**What is expected:**
Reproduce the following data exactly, minus any images.

(Saved entries)
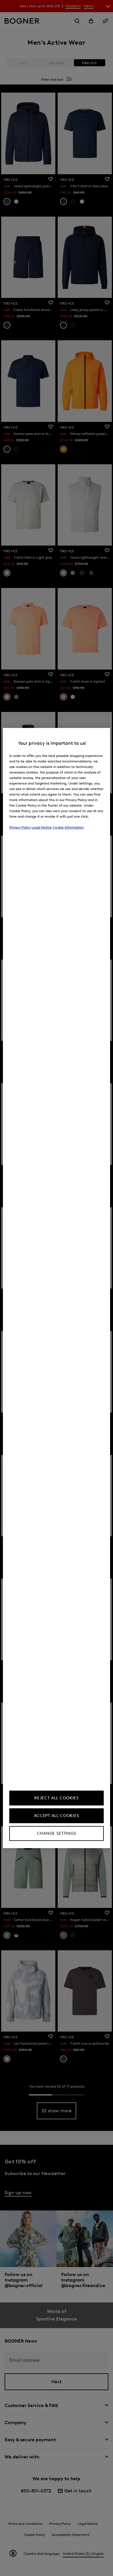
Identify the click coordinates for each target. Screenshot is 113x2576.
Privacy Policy (20, 827)
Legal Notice (42, 827)
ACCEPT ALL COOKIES (56, 1815)
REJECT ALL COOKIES (56, 1798)
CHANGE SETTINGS (56, 1833)
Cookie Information (68, 827)
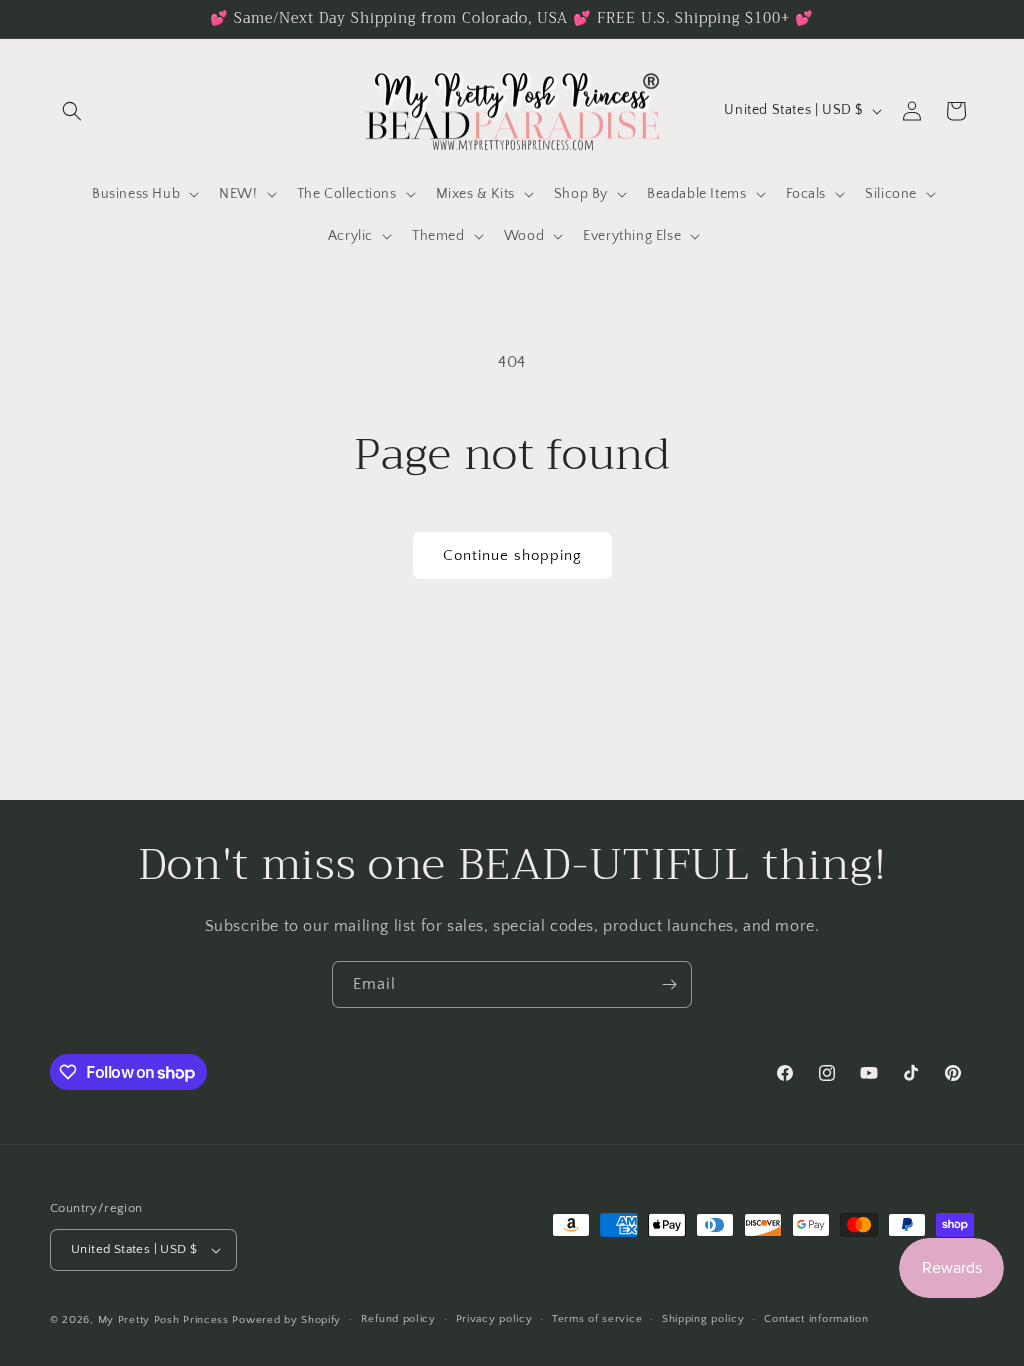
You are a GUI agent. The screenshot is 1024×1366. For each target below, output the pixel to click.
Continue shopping (512, 555)
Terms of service (597, 1319)
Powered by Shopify (286, 1320)
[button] (72, 111)
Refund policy (398, 1319)
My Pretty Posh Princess (163, 1320)
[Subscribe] (669, 984)
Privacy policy (494, 1319)
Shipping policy (703, 1319)
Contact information (816, 1319)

**Solution for this problem:**
Identify the click coordinates for each target. Screenshot is 113x2576.
Privacy Policy (20, 827)
Legal Notice (42, 827)
ACCEPT ALL COOKIES (56, 1815)
REJECT ALL COOKIES (56, 1798)
CHANGE SETTINGS (56, 1833)
Cookie Information (68, 827)
You are a GUI agent. The screenshot is 1024×1366. For each target below, output the pixel to click.
Continue shopping (512, 555)
Terms of service (597, 1319)
Powered by Shopify (286, 1320)
[button] (72, 111)
Refund policy (398, 1319)
My Pretty Posh Princess (163, 1320)
[Subscribe] (669, 984)
Privacy policy (494, 1319)
Shipping policy (703, 1319)
Contact information (816, 1319)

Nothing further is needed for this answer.